A aquacultura offshore, onde os peixes são mantidos em jaulas flutuantes no mar, é uma atividade exposta a condições oceânicas extremas, que afetam as estruturas e a operação em mar aberto. O sucesso da produção depende em grande parte, por isso, da monitorização remota das condições de produção. Os veículos autónomos subaquáticos (AUV) são capazes de garantir este controlo, mas existe um obstáculo: têm autonomia de apenas algumas horas.

Para fazer face a este desafio, o INEGI, em colaboração com o INESC TEC, desenvolveu uma estação de docagem para aumentar o tempo de permanência destes equipamentos no mar. É modular e capaz de albergar vários tipos ou geometrias de veículos, permitindo realizar transferências de dados e recarregar baterias.
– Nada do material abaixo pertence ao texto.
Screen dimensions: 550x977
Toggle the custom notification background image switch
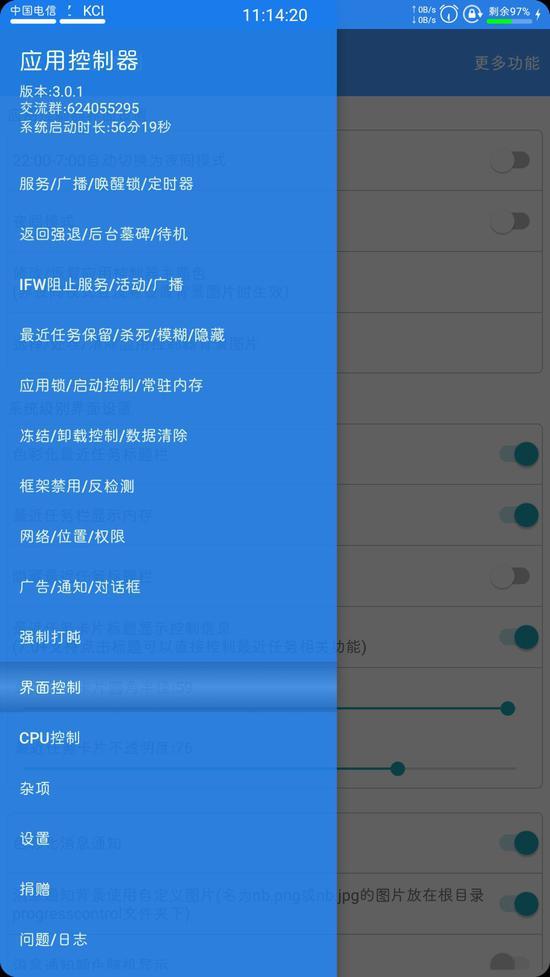pyautogui.click(x=519, y=903)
A estação de docagem, cujo sistema eletromecânico foi projetado no INEGI, esta a ser "testada em laboratório, e dará em breve os primeiros passos no mar”, conta Tiago Morais, responsável pelo projeto. Vai contribuir para "aumentar o leque de operações e missões dos AUVs, de modo a evitar a presença humana, e reduzir riscos e custos”, acrescenta.

Os veículos autónomos subaquáticos e não tripulados são capazes de realizar diversas operações de forma eficiente e económica, desde a monitorização e exploração do oceano, tarefas batimétricas ou mesmo inspeção de estruturas subaquáticas. Apesar desta versatilidade, a sua utilização a longo prazo é ainda muito limitada pela autonomia energética dos veículos. Operações de instalação e recuperação são por isso indispensáveis, exigindo tempo, mão de obra, e o uso de uma embarcação de suporte, com impacto significativo nos custos de operação.

Monitorização eficaz contribui para rentabilidade da atividade

O equipamento foi desenvolvido no âmbito do projeto INTENDU, que juntou entidades de Portugal, França e Noruega, num esforço de contribuir para evolução tecnológica das plataformas e veículos subaquáticos robóticos para benefício do setor da aquacultura.

O projeto surgiu da necessidade de ter meios de acompanhamento remoto das infraestruturas, em particular a aquacultura de salmonídeos, comum na costa oeste norueguesa. Os parceiros do consórcio pretendem fazer face ao problema através de veículos autónomos, dotados de câmaras e sensores para detetar danos em tempo real. Estes sistemas serão auxiliados pelas estações de docagem, de modo a serem capazes de percorrer autonomamente distâncias maiores.

Aumentar a capacidade destas tecnologias e a aposta em tecnologias 4.0  é uma vantagem para o setor da aquacultura, que tem vindo a crescer em linha com o aumento do consumo de peixe a nível mundial, e se apresenta como uma alternativa à destruição de habitats.

O projeto INTENDU - Integrated Technologies Longterm Deployment of Robotic Underwater platforms é financiado pelos parceiros MarTERA: Fundação para a Ciência e Tecnologia (Portugal), Research Council of Norway (Noruega), pela Agence Nationale de Recherche (França), e co-financiado pela União Europeia.